4)Is there any possibility right now that it doesn't exist? Not that I know of.

5)What do you suggest we as students do about it? Educate yourself and take action.

6)If we don't do anything, what will happen? Watch Inconvenient Truth again if you want a reminder of the consequences. A quick review: we will lose biodiversity, plants, animals and insect species will die, sea levels will rise, subsequently, millions of people will need to be relocated because of changes in climate and sea-levels-- and here, you need to worry about people in very poor countries and not simply a few hundred thousand in San Mateo and downtown Manhatten.
7)What is happening to the animals right now? Species are dying. Imagine a mountain where a certain species of plant or butterfly lives a particular elevation, say at 3000 ft. That species will have to migrate upward to survive. But the circumfrance of the mountiain gets smaller as they migrate upward towards it peak. With less surface area, fewer species can survive. Here's a quote from a good website about the cloud forests of Central America:
"Climate change and severe El Niño events have already been found to increase the height at which clouds form. As clouds move up the mountains, forests are left exposed and become drier. If the forests are already at the mountain top, they will have nowhere higher to go and will become extinct.

Felling rainforests for pasture in nearby lowlands poses a similar threat to cloud forests. Cattle pastures are warmer and drier than rainforests and so less clouds form above them.

These two process have been linked to the drying out of the Monteverde cloud forest in Costa Rica, causing the extinction of species which need water. Half of the of 50 frog species, including the golden toad, disappeared during an El Niño event in 1987: only five have re-appeared." Philip Bubb, "Cloudy Future" http://www.ourplanet.com/imgversn/131/bubb.html

8)Is there any immediate action we can take to stop this? YES! Changing light bulbs is a great first step. Carpooling and biking are also critical choices to make.
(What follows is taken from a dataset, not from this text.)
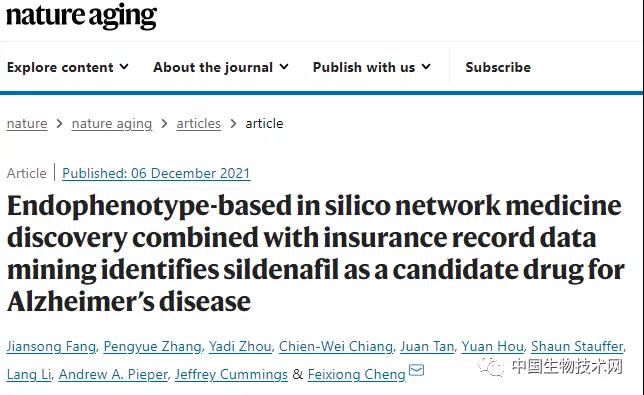Click the WeChat watermark logo icon
The image size is (644, 395).
pyautogui.click(x=491, y=367)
Turn off your electrical appliances when you aren't using them. Shop less and waste less. Examine yourself and your world: your greed, your ignorance, your apathy and why you throw out 50% of your lunch daily-- especially when most of that waste is packaging.

9)Do you think enough people are paying attention to this problem? I hope so.
10)How can we get the word out and show people that this is a problem? Al Gore did a wise and great thing by working with a huge team of people to create the movie The Inconvenient Truth. Leonard di Caprio has just made another movie called the 11th Hour that will hopefully be as popular and important. See these movies more than once so you learn what is going on then team up with other interested friends and family members to write, talk and do something about the problem. Personally, I started a blog called "Blossom Jack" that is meant to be a brainstorming and educational tool-- plus I get to write about things I care deeply about like the species of hummingbirds that visit my edible Pineapple Sage bush in my garden. If you like to make movies, make one about global warming or sustainable energy and show it to friends and family. Next year, I want to make a movie about garbage with a bunch of students-- I think it could be a super cool topic. We could interview bottle collectors, dumpster divers and other radical recyclers. A teen version of Oscar the Grouch could have a cameo. Now you know why he's grouchy, right?